Start of Given records
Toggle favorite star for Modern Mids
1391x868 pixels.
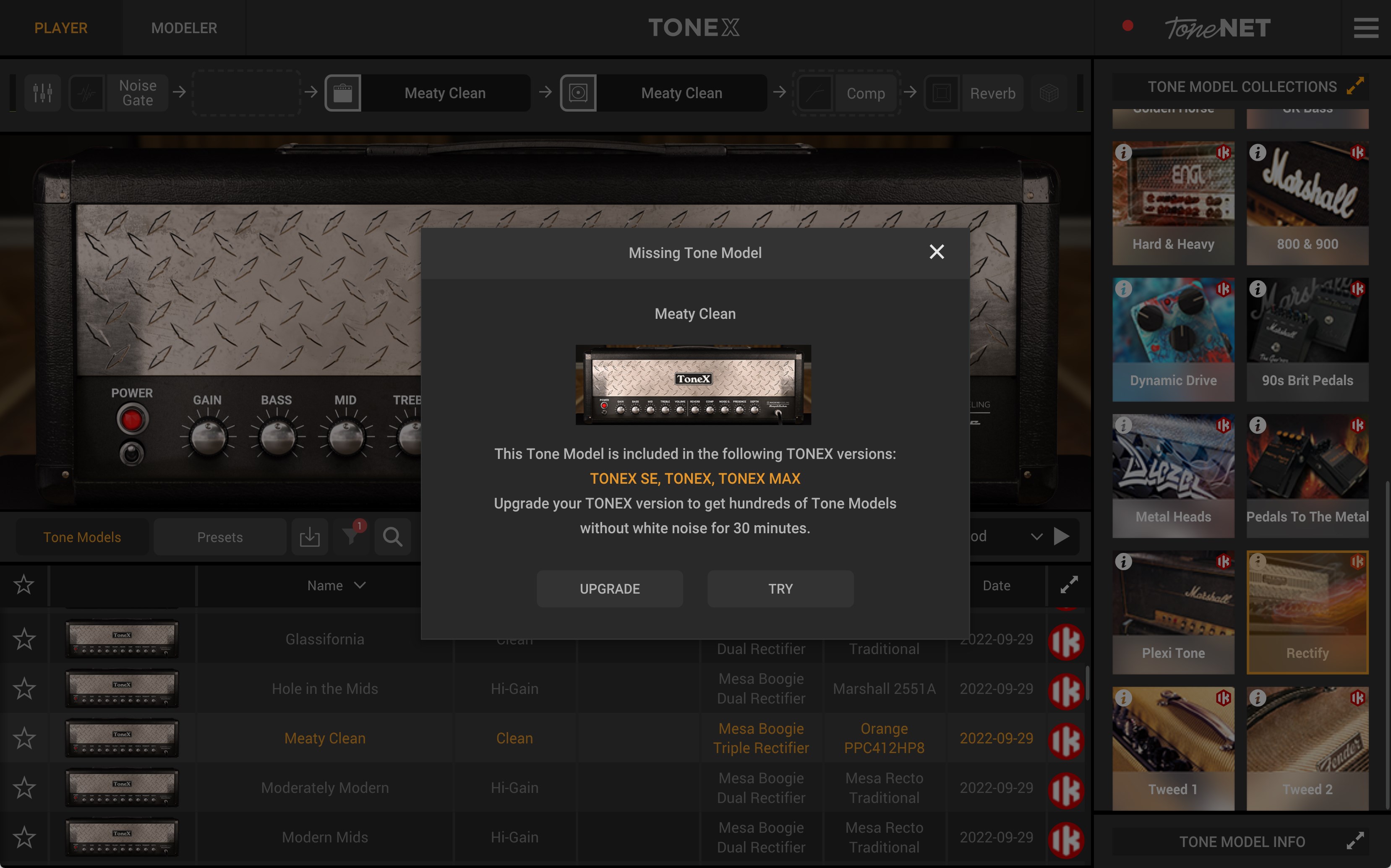[24, 837]
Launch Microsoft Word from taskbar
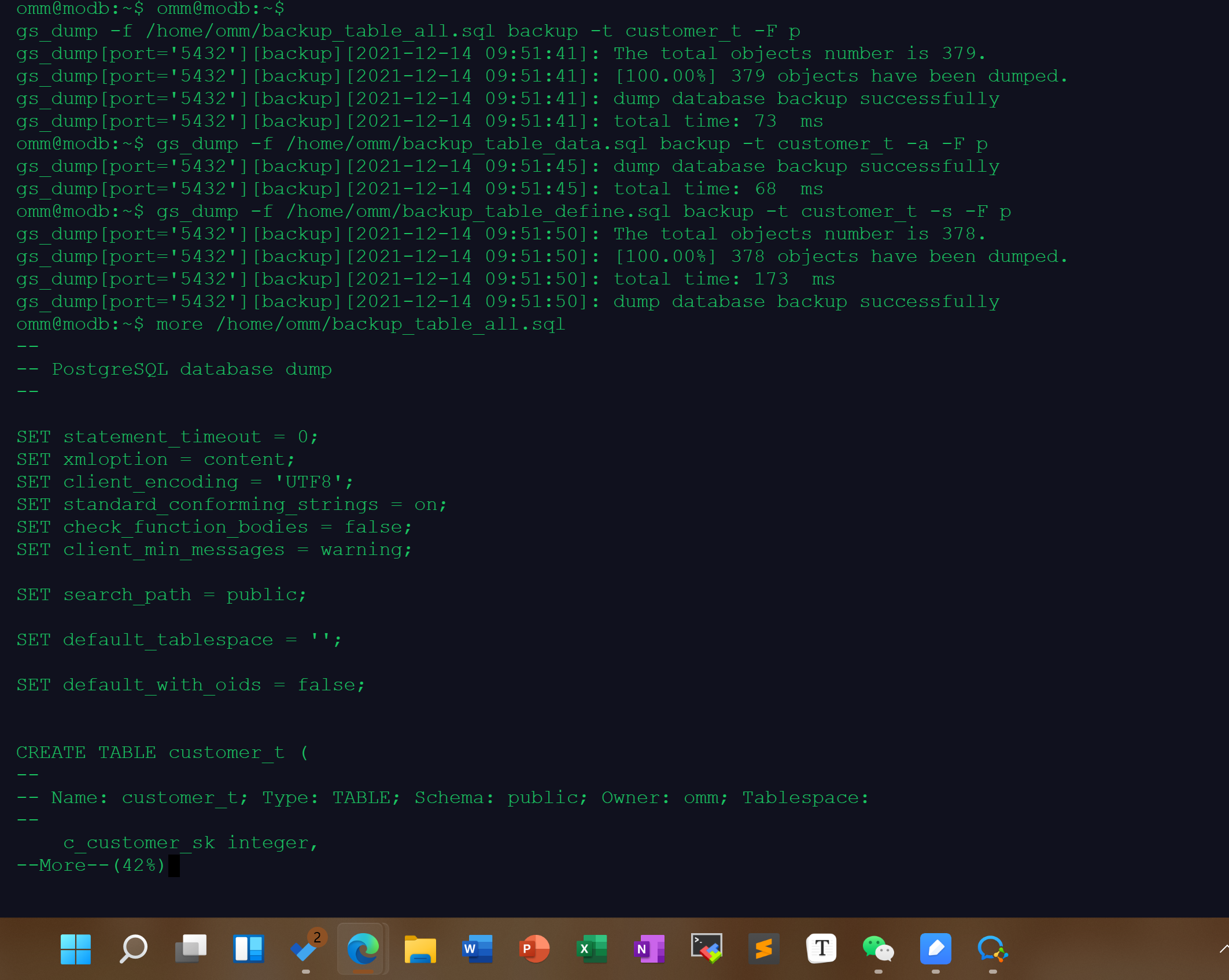 tap(477, 949)
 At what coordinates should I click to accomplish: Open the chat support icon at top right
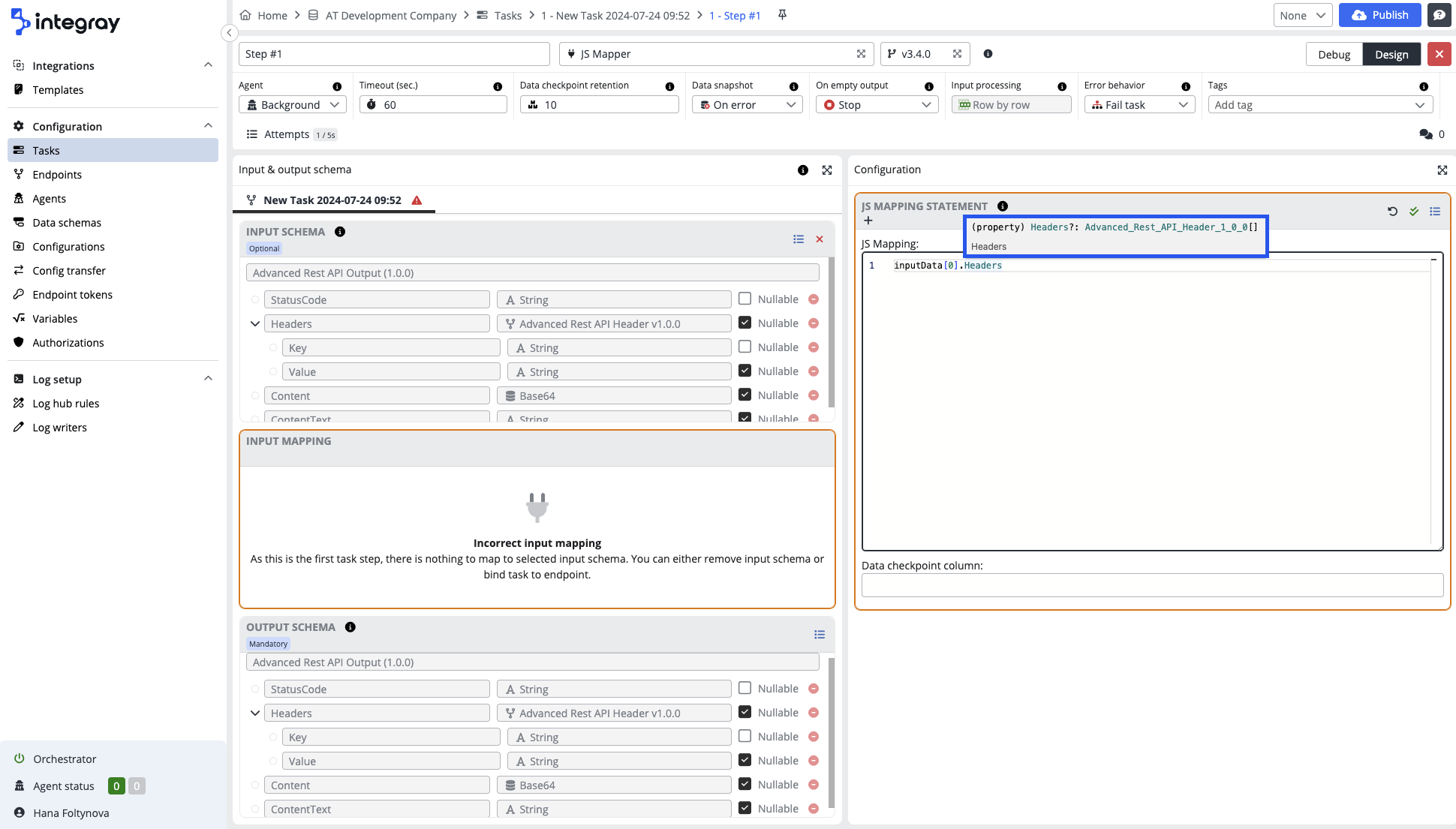[1439, 15]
End of Given records
#### Task to carry out
Reproduce the records verbatim, omitting all images they contain.

#### Problem solution
Toggle favorite star for Modern Mids
1391x868 pixels.
[24, 837]
Launch Microsoft Word from taskbar
 tap(477, 949)
 At what coordinates should I click to accomplish: Open the chat support icon at top right
[1439, 15]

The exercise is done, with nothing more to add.